There are many stories, ideas, innovations of the Prato Workshop, also thanks to other artists, such as Fra Diamante and the Master of the Nativity of Castello, Maso di Bartolomeo, Zanobi Strozzi, Domenico di Michelino. The exhibition intends to offer, through a selection of works of great quality, some glimpses of light on these personalities, to help better understand how much of them is left in Prato. At the same time it aims at some exemplary reconstruction operations of works that were in Prato and that have been dismembered, bringing together predellas and altarpieces now divided between the Prato museums and foreign collections (the Assumption by Zanobi Strozzi painted for the Cathedral, now in Dublin, and the predella of the Palazzo Pretorio Museum; the masterpiece of the Master of the Nativity of Castello, the Faltugnano altarpiece now in the Museo dell'Opera del Duomo, whose predella is shared between the National Gallery in London and the Johnson Collection in Philadelphia ). In this way, works that are found in important foreign museums are brought back to Prato, such as the Budapest altarpiece by Fra Diamante.

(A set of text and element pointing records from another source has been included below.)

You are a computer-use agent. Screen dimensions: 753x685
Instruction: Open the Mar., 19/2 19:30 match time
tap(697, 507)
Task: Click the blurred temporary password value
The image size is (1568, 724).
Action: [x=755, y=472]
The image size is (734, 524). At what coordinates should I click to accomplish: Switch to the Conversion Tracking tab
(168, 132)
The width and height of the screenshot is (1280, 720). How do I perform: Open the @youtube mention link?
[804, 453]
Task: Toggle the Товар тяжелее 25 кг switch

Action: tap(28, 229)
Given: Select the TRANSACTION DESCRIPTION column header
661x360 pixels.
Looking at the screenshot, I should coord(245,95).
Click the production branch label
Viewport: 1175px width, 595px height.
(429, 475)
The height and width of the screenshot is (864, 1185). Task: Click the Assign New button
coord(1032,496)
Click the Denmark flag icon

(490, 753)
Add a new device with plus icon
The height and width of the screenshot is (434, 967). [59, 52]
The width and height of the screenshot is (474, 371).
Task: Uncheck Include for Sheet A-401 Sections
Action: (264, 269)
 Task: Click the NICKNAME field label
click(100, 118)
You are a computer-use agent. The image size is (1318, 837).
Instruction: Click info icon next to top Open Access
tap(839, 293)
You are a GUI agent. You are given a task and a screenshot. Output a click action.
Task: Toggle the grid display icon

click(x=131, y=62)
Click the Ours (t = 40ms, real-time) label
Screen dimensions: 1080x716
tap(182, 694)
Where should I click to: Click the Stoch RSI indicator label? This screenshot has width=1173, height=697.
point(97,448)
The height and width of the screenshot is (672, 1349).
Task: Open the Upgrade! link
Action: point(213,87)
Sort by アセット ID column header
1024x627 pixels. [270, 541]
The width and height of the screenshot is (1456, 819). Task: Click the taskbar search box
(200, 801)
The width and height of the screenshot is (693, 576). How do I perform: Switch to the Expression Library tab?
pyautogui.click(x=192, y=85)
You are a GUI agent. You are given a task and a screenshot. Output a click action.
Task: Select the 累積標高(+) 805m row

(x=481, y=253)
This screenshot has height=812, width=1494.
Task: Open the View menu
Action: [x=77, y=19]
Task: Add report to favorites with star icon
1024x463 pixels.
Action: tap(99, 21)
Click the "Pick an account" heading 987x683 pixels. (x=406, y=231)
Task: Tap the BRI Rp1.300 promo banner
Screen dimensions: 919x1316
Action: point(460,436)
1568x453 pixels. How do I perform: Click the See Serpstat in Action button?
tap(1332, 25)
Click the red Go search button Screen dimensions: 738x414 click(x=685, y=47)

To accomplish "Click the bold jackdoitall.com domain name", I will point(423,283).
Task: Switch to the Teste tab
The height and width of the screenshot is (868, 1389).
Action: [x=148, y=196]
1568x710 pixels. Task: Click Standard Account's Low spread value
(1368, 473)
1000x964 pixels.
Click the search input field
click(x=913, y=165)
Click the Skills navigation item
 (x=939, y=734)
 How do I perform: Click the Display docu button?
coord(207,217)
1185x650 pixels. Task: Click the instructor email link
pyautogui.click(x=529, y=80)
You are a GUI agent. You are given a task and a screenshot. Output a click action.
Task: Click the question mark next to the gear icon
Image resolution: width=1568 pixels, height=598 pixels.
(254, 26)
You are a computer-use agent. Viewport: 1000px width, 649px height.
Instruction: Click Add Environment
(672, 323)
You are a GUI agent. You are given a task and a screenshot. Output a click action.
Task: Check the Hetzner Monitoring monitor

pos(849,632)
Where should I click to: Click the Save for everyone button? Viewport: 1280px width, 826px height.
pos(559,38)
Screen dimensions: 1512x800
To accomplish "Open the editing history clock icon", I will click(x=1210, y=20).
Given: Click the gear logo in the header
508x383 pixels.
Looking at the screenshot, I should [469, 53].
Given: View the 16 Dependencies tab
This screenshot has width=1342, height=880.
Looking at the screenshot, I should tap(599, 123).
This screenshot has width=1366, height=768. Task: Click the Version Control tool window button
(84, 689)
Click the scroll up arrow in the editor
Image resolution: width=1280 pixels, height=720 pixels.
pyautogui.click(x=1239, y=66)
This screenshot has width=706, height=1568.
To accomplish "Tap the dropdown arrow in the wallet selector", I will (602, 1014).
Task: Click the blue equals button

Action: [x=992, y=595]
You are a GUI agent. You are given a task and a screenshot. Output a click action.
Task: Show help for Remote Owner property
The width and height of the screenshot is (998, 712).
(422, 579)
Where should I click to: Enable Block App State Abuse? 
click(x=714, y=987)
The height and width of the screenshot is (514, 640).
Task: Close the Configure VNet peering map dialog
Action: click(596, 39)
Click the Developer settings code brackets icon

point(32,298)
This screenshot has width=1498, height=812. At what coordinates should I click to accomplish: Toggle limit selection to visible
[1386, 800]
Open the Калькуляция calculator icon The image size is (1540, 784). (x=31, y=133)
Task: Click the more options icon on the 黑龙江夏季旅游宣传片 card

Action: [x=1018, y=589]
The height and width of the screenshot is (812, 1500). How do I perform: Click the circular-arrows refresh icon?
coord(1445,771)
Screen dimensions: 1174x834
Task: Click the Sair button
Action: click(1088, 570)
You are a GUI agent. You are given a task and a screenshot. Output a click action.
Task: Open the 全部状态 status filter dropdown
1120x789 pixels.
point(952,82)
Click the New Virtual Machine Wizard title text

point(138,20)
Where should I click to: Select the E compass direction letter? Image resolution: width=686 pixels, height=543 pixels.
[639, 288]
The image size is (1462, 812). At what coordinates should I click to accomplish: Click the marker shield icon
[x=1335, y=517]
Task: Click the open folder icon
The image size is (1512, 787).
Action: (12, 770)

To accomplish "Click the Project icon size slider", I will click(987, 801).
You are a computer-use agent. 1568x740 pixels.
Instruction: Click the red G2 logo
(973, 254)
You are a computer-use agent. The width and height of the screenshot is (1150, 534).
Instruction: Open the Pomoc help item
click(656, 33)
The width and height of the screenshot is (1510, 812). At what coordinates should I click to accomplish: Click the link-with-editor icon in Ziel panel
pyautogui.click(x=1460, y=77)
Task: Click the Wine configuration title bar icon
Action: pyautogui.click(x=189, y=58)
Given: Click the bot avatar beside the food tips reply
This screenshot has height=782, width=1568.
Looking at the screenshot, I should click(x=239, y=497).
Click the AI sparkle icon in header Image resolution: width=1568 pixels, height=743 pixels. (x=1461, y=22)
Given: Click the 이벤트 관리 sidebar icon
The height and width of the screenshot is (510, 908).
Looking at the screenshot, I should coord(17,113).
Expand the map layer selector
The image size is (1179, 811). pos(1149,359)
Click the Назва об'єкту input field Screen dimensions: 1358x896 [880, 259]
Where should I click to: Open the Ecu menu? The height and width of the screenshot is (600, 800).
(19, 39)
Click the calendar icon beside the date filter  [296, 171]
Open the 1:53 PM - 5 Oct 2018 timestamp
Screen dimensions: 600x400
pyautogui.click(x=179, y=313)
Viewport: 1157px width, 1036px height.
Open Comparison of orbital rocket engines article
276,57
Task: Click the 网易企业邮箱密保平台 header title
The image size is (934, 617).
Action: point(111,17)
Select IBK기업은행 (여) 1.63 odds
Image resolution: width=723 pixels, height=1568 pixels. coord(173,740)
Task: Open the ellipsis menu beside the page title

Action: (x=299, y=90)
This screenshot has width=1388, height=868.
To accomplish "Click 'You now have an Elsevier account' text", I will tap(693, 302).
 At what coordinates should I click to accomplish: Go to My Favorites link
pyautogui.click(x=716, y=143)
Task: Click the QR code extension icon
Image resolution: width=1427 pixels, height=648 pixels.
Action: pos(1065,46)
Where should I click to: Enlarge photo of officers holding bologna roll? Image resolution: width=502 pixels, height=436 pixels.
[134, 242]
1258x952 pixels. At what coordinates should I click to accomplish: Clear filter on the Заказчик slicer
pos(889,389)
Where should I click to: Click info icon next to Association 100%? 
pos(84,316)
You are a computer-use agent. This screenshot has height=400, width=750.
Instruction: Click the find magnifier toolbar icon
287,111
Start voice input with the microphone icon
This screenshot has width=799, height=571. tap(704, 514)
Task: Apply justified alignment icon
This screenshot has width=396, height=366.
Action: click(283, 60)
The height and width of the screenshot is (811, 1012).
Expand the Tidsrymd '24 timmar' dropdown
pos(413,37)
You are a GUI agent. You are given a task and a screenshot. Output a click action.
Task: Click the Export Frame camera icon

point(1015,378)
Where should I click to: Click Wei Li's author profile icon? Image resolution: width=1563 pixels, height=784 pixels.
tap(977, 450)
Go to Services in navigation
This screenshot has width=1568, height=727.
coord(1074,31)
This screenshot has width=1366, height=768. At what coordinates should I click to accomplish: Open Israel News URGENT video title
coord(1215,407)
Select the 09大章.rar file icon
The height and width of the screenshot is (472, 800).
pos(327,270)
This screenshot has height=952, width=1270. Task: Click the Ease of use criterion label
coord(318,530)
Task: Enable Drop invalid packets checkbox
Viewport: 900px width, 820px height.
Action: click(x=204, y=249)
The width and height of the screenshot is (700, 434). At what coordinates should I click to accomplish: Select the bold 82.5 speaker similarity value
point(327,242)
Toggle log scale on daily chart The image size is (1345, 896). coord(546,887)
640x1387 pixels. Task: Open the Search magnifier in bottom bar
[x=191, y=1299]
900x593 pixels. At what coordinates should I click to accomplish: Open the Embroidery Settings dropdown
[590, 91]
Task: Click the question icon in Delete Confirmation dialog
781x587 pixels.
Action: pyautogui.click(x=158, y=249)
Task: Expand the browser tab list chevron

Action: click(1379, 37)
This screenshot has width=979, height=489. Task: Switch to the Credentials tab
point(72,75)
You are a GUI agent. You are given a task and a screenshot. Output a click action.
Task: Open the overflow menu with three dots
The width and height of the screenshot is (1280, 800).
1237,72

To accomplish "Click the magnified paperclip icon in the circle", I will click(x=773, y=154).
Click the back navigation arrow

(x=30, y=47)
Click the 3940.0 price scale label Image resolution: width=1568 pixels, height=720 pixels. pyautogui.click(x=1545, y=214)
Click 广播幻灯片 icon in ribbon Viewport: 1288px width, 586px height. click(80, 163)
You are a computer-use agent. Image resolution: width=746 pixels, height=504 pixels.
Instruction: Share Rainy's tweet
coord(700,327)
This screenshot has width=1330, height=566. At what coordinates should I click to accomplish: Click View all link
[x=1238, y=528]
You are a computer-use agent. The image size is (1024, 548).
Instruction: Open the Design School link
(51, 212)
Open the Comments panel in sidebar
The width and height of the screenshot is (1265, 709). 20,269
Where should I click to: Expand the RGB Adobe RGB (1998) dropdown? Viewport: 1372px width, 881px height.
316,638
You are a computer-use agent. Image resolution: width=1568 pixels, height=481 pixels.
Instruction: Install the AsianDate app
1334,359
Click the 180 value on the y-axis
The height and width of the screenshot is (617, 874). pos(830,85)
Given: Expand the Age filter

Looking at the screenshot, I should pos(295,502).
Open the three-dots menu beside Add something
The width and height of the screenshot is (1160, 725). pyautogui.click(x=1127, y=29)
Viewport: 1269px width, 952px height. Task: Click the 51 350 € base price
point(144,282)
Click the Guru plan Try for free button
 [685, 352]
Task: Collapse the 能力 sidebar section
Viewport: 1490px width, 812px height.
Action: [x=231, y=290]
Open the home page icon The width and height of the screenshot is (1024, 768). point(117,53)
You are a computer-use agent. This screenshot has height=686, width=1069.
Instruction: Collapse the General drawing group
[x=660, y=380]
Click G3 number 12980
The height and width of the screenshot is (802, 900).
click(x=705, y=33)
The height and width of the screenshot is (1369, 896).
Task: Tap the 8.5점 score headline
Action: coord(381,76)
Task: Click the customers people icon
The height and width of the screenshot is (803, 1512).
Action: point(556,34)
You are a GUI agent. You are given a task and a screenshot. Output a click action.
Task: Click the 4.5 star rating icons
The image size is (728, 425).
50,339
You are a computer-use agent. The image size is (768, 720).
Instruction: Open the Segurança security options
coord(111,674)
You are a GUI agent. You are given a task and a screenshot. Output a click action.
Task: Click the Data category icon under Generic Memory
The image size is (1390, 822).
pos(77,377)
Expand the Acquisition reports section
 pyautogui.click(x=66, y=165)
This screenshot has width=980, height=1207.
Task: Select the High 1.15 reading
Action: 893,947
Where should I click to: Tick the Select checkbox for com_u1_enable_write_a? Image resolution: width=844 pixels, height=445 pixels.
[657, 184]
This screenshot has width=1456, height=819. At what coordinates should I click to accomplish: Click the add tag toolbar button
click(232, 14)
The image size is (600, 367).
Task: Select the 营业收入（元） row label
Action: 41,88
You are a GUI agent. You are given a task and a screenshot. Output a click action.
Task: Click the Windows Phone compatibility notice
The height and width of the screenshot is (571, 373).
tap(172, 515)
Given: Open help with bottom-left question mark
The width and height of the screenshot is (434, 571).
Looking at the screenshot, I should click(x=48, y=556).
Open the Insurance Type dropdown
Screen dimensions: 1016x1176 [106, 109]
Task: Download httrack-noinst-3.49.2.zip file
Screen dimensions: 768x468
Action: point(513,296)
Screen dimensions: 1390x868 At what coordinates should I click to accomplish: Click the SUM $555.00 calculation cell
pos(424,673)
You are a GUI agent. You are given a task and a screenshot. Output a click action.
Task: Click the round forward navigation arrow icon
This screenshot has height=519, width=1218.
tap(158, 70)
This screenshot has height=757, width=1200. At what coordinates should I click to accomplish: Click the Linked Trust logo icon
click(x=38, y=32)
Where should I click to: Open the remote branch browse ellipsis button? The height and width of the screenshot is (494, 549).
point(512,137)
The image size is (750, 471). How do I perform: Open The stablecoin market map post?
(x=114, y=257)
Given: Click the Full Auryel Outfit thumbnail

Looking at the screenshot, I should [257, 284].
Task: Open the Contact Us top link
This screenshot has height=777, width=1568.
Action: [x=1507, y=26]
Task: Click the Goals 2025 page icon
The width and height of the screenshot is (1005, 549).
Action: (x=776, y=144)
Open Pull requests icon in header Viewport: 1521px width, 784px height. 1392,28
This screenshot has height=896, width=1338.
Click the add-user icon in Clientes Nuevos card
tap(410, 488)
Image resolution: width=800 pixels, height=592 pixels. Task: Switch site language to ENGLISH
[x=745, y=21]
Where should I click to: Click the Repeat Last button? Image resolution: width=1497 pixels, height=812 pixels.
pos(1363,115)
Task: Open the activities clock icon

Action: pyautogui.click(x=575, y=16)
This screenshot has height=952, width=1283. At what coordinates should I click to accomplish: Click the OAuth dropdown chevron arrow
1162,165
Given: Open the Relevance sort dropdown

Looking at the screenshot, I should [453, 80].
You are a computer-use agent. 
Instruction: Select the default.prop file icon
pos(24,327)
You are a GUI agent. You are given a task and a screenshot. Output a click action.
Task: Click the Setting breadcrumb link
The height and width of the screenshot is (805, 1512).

Finally, around the masterpieces of the Prato Renaissance, Roberto Piumini has created a path of poetry designed for children, and for adults who still have the freedom of gaze from children. He is the greatest Italian writer of texts for children, but he is also the author of an enchanting story about the love between Filippo and Lucrezia, republished on this occasion.

The exhibition is curated by Andrea De Marchi (University of Florence) and by Cristina Gnoni (Superintendency for the artistic heritage of Florence, Prato and Pistoia) and makes use of a scientific committee of international importance. With the high patronage of the President of the Republic, it has the contribution of the Tuscany Region and the Cassa di Risparmio di Prato Foundation, and the support of private sponsors, including Moretti Gallery. The organization is by the Municipality, together with MondoMostre: a virtuous example of collaboration between public and private, decisive for the future of culture.